Incorporating common genetic risk factors into the models typically used to calculate a women’s breast cancer risk has little impact on clinical decision-making, such as whether an individual should consider earlier or more frequent mammography or prophylactic drugs, according to a paper published today in the New England Journal of Medicine. The results follow similar studies for diabetes and cardiovascular disease, echoing what has now become a common criticism of genome-wide association studies; that this approach is unlikely to identify genetic risk factors of diagnostic value.
Over the last few years, researchers have used DNA-studded microarrays to quickly search tens of thousands of human genomes for common genetic variations linked to various diseases, dubbed genome-wide association studies. Despite the enormous size of these studies, they have only identified a fraction of the source of the genetic risk of disease. And the vast majority account for a very small change in risk in a given individual. (This is in contrast to rare genetic variants, like BRCA1, which substantially increase a women’s risk of developing breast cancer.)
To analyze the potential impact of common, breast cancer-linked variations, researchers from the National Cancer Institute combined data from five studies of breast cancer. Taken together, these studies compared 5,590 breast cancer patients to 5,998 women without cancer, mostly white and age 50 and 79. The team employed a commonly breast cancer risk model, which uses medical, reproductive and family history, to calculate an individual’s risk of developing cancer over the next five years. They found the risk score was similar to that calculated using 10 breast cancer variations recently identified in genome wide association studies. But combining the two risk models had little impact. “When we included these newly discovered genetic factors, we found some improvement in the performance of risk models for breast cancer, but it was not enough improvement to matter for the great majority of women.” said Sholom Wacholder, Ph.D., senior investigator in NCI’s Division of Cancer Epidemiology and Genetics (DCEG), in a statement.
For most women in the study, the inclusive model did not substantially change their personal estimated risk of developing breast cancer beyond the Gail model calculations. Overall, using the inclusive model reclassified 26 percent of women to a higher risk category; 28 percent to a lower risk category; and left 46 percent in the same category of risk score. The shifts from one category to another were generally too small to influence clinical decision-making.
That’s probably not welcome news to direct-to-consumer genetic testing companies, such as Navigenics and DecodeMe, which screen for these types of variants.

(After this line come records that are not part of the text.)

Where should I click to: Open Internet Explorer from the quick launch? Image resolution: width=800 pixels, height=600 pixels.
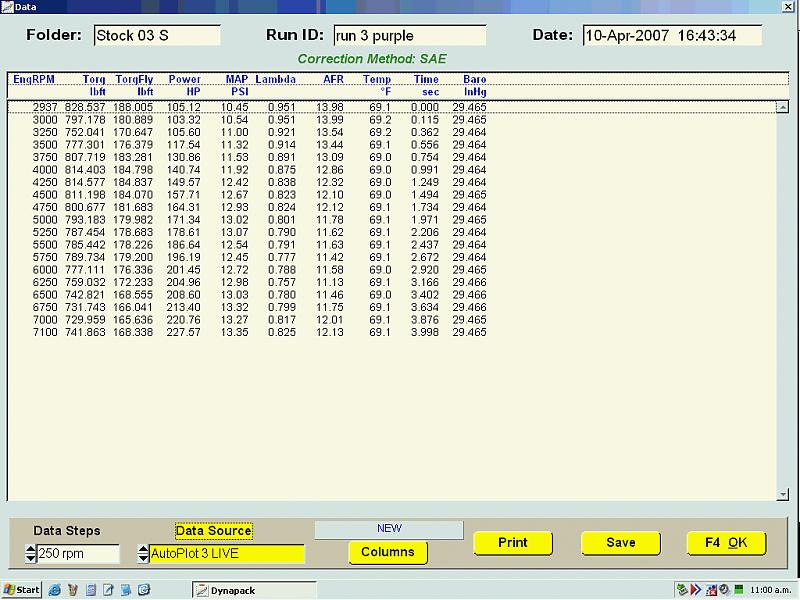55,590
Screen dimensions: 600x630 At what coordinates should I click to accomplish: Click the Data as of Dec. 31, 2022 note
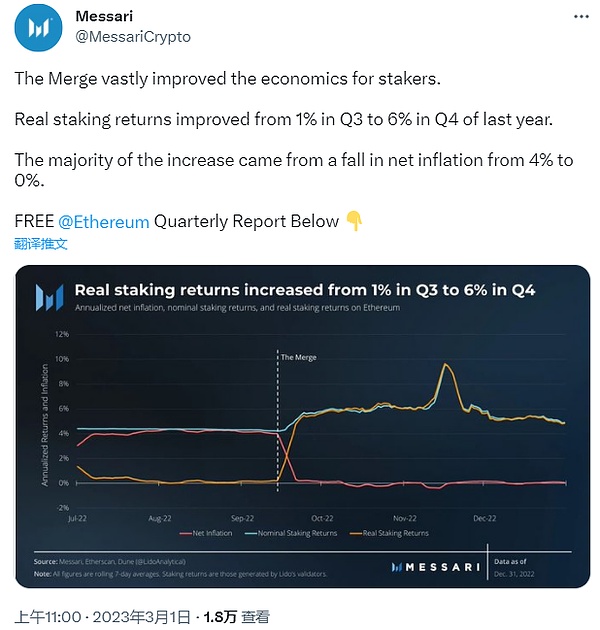tap(514, 567)
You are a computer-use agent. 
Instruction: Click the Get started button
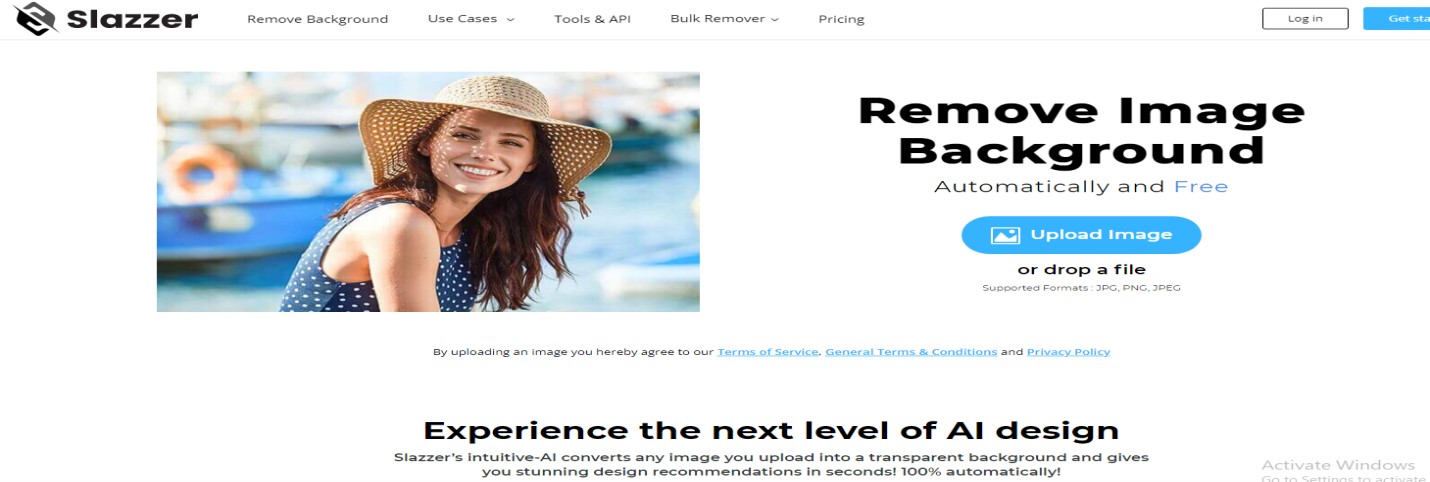tap(1397, 18)
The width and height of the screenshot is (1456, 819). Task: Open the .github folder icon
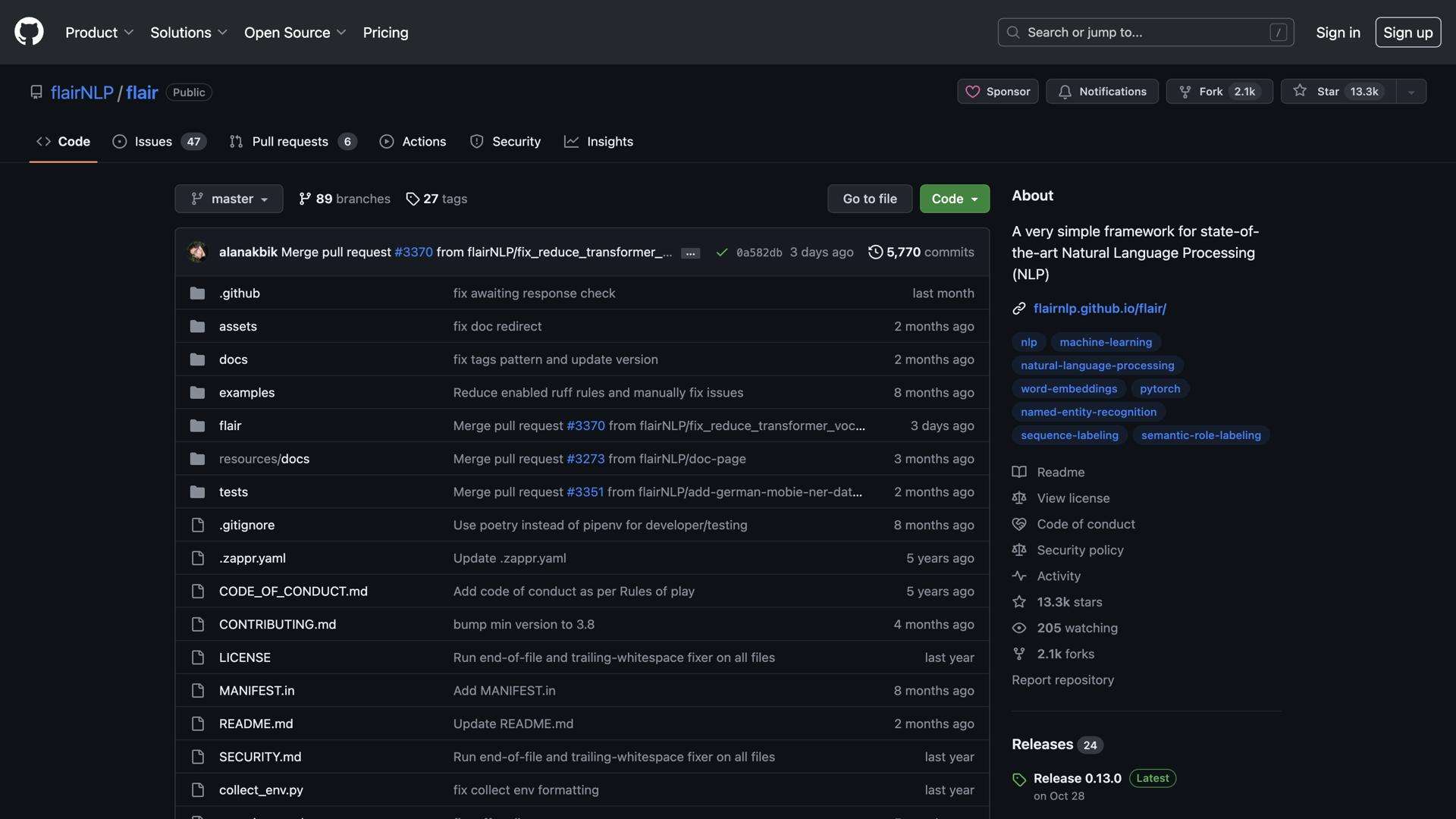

Kari Stefansson, founder of Decode, argues that the results do show that common variants are useful, but that we still have a way to go.
My hope is that this entire argument is soon moot. Whole genome sequencing, which can identify both rare and common variants, seems finally poised to fulfill its role in illuminating the genomics of disease. A handful of papers published over the last few months have demonstrated that sequencing can identify genetic variants linked to some rare diseases, and scientists hope the same approach can be applied to more common ones. While a $48,000 genome sequence–the cost of Illumina’s personal sequencing service–is still a lot compared to Decode’s $500 cancer screen, the price is dropping rapidly. (No one knows yet how much more bang you’d get for your buck.) Complete Genomics, a startup in California, will soon offer bulk sequencing services for about $20,000 a genome, with a $5,000 price tag not far behind.